EXTRACT PROVIDED: Begin

This is the quandary with statistics and using relative risk rather than actual risk. Some clients might think a risk of 1 in 41 is very high but if presented as 97.4% safe it seems better. Another way of saying this is although the RR of composite morbidity may be 5.39 times higher with a vaginal breech delivery beyond 40 weeks than a scheduled pre-labor cesarean section the risk is still small. But that does not make a good headline and so the deception and mistrust of science goes on. Also, over the study period there were 1,995,379 births in Canada with 52,671 being in the breech presentation (2.6%). Of the 52,671 women with term singleton breech presentations (not all of whom would have met standard criteria for a vaginal birth) only 1,593 (3%) succeeded in having a vaginal birth. Not only is that a pretty dismal record but how can Canada ever expect to retrain its future doctors and midwives when there is only an average of 200 successful breech vaginal deliveries per year in the entire country!

What this study doesn’t say is probably more important that what it does. The world definitely needs to re-teach breech! More cesarean sections cannot be a long term solution. All of organized medicine and the WHO agree that the rate is way too high. It would seem to me that poor outcomes as defined in this study can be directly correlated to limited resources and lack of skill. This study is not able to differentiate outcomes with skilled practitioners from those unprepared to assist a term vaginal breech delivery. If you review data from specific breech centers and my own clinical experience the results would be much different. Research like this is designed to look at a finite set of parameters. Application to the real world thus is limited. There is no mention here of the risks to mothers and babies from a pre-labor, scheduled cesarean section. Pre-labor cesarean section has been linked to obesity, endocrine dysfunction and altered microbiome. The welfare of the mother in this and future births is not considered. Neither short term risks nor the myriad of long term risks of surgical birth which are becoming more evident every year are considered. I do not fault the authors here as it was not part of their study but it is worrisome when news editors put out misleading headlines such as the Medscape article mentioned earlier where cesarean is proclaimed safest.

There are many limitations to any scientific study. It is impossible to control for all variables. The authors here admit to this and other weaknesses and I believe did not have any conformational bias when they set out to look at the numbers. Dr. Lyons concludes that composite risks were “significantly higher after a vaginal breech delivery and after a cesarean delivery in labor as compared with cesarean delivery before labor onset. The risks associated with vaginal and cesarean delivery should be carefully considered by women contemplating a singleton breech delivery at term gestation and by their physicians.” I agree that all risks and benefits of reasonable birth choices should be carefully considered by women and their families but her last few words are very concerning to me. Although Dr. Lyons does not and would not say vaginal birth is contraindicated her message will almost certainly be construed that way. The physician leaders in the current dominant medical community continue to defend surgical birth and do nothing about the disappearing art of breech delivery. This article notwithstanding, selected term vaginal breech delivery remains a very reasonable option in skilled hands and the expansion of the number of skilled hands should be our goal.

EXTRACT PROVIDED: End
SUPPLIED INFORMATION: Begin

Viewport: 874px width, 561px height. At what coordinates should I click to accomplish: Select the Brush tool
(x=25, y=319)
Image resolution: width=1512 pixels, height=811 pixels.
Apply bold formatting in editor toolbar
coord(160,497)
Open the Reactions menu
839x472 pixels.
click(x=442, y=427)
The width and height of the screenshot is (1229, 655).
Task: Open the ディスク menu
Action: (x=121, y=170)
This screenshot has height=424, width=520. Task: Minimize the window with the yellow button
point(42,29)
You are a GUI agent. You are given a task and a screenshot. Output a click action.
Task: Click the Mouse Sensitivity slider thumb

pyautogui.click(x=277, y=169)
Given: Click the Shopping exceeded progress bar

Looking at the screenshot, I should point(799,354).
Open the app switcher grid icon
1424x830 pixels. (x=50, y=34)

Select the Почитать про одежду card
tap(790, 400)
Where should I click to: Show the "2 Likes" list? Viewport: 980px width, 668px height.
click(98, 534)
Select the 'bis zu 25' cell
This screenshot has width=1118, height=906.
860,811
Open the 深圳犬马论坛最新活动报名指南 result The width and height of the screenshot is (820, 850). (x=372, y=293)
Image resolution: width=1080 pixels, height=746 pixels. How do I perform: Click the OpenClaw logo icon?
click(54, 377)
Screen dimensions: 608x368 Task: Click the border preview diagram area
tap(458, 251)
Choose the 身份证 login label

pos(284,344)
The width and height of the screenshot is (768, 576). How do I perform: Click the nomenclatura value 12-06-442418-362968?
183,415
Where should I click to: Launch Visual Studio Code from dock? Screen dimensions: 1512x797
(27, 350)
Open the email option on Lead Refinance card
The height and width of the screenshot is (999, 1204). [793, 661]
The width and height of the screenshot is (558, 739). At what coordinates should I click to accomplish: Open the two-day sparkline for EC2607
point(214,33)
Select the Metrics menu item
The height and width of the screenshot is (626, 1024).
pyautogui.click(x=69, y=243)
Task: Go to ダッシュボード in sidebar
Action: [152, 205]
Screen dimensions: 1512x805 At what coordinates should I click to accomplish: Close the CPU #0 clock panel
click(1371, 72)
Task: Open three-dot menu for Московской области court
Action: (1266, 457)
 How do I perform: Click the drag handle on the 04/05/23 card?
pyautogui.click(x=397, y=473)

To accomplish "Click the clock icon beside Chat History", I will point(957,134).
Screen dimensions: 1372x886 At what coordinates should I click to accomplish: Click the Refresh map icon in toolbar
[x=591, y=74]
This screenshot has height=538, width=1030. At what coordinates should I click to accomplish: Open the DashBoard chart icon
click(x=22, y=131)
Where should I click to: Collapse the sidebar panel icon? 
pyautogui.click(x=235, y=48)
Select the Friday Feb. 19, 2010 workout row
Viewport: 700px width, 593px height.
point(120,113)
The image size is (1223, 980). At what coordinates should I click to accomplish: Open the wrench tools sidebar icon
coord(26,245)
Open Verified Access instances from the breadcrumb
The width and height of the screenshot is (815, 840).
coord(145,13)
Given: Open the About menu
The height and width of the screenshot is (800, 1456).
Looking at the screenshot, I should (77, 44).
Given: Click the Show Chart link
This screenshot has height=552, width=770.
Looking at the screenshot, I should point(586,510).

SUPPLIED INFORMATION: End

ABOUT THIS TASK: Summarize the commentary on breech delivery in two sentences. These items have no connection to the text about breech delivery.

EXERCISE RESULT: The commentary argues that the study's relative risk figures make the small actual risk of vaginal breech delivery look alarming, and it notes that only 1,593 of 52,671 term breech births in Canada were vaginal, too few for retraining future doctors and midwives. It adds that the study overlooks the risks of pre-labor cesarean section and cannot separate skilled practitioners from unprepared ones, and it maintains that selected term vaginal breech delivery remains a reasonable option in skilled hands, whose number should grow.